## СПИСОК ЗАДАНИЙ
1. Перечислите все указания о похоронах «любого умершего из семьи», которые приводятся во фрагменте документа ниже.
2. Согласно фрагменту документа ниже, в каком возрасте Иван Антонович попал в заключение?

## ФРАГМЕНТ ДОКУМЕНТА
==============================

Итак, скорее – Елизавета.
Образ прекрасной принцессы превращал XVIII столетие в мир старинной сказки, где юная красавица ждет избавителя, а злобная колдунья тому препятствует…
Мы уверенно предполагаем разнообразнейшие чувства, мысли, ассоциации Пушкина, сопутствующие его трем фразам о холмогорском путешествии Бибикова: здесь и природа власти, и трагедия детей, виновных только в том, что родились в царской семье (как Федор и Ксения Годуновы).
Невозможно, немыслимо представить, чтобы поэт, заметивший, как Бибиков «без памяти влюблен» при выполнении секретнейшей политической акции, не задал вопроса себе и другим: а что же дальше было?
Судьба Бибикова до самой его кончины представлена в «Истории Пугачева» (об этом еще скажем после). Сочувствие Пушкина к этому деятелю, доходящее до идеализации, несомненно. Нам, конечно, нелегко определить, что именно знал поэт из потрясающей «шекспировской» хроники о жизни холмогорских узников после 1762 года, что он мог слышать, предположить, вообразить.
Но стасовская рукопись 1860-х годов как бы отвечает на вопросы, занимавшие Пушкина тридцатью годами раньше.
После отъезда Бибикова положение «известных персон», в сущности, ухудшается. В предыдущие двадцать лет не было никаких перспектив на улучшение, теперь же Екатерина II подала узникам большие надежды. Меж тем секретность их содержания даже увеличивается. На всякий случай пишутся инструкции, как хоронить «любого умершего из семьи»: пастора не присылать, отпевать ночью, «на молитвах и возгласах в церкви никак их не поминать, как просто именем, не называя принцами». Когда понадобилось переделать печи в холмогорском доме-тюрьме, Петербург строго предписывал, «чтоб печники известных персон не видали».
И вот – 1764 год: попытка офицера Мировича освободить из Шлиссельбургской крепости Ивана Антоновича. Дело кончается гибелью бывшего императора на двадцать пятом году жизни (а ведь попал в заключение полуторагодовалым).
Мирович казнен. В Холмогорах же, вероятно, очень долго и не знали о гибели сына и брата! Императрица Екатерина II теперь почти успокаивается… Два императора, правившие совсем недолго, – Петр III, Иван VI – уничтожены; однако полного спокойствия быть не могло. После 1764 года шансы холмогорских принцев на освобождение сильно уменьшаются; время от времени архангельские власти получают из столицы предупреждения и даже приметы «заговорщиков», якобы направляющихся на север…
Герцен сто лет спустя переведет депешу французского посла Беранже о воцарении Екатерины II: «Что за зрелище для народа, когда он спокойно обдумает, с одной стороны, как внук Петра I (Петр III) был свергнут с престола и потом убит; с другой – как внук царя Иоанна (Иван Антонович) увязает в оковах, в то время как Ангальтская принцесса овладевает наследственной их короной, начиная цареубийством свое собственное царствование!»

==============================

## ВЫДЕРЖКИ ИЗ НАБОРА
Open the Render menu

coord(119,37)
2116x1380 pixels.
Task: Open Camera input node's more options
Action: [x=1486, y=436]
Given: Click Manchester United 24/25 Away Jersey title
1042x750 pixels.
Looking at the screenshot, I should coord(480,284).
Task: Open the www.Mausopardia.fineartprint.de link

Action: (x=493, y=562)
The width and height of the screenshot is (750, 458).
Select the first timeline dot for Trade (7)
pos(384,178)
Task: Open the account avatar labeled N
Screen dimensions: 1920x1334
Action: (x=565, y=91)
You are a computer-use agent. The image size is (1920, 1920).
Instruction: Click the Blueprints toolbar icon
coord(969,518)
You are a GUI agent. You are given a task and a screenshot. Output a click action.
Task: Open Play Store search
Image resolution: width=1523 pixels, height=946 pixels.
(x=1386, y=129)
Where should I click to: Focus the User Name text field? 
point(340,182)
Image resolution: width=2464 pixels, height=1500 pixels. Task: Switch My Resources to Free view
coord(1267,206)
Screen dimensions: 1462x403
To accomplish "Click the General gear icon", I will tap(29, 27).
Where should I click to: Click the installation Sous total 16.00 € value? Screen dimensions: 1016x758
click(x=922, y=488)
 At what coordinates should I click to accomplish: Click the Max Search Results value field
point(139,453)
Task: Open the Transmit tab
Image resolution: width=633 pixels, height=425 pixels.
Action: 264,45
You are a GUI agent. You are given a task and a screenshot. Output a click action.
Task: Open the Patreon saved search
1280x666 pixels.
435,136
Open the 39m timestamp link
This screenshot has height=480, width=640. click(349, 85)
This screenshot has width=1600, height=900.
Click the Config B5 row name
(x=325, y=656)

==============================

## ОТВЕТЫ
1.
- Пастора не присылать.
- Отпевать ночью.
- На молитвах и возгласах в церкви поминать только просто именем, не называя принцами.

2. Полуторагодовалым.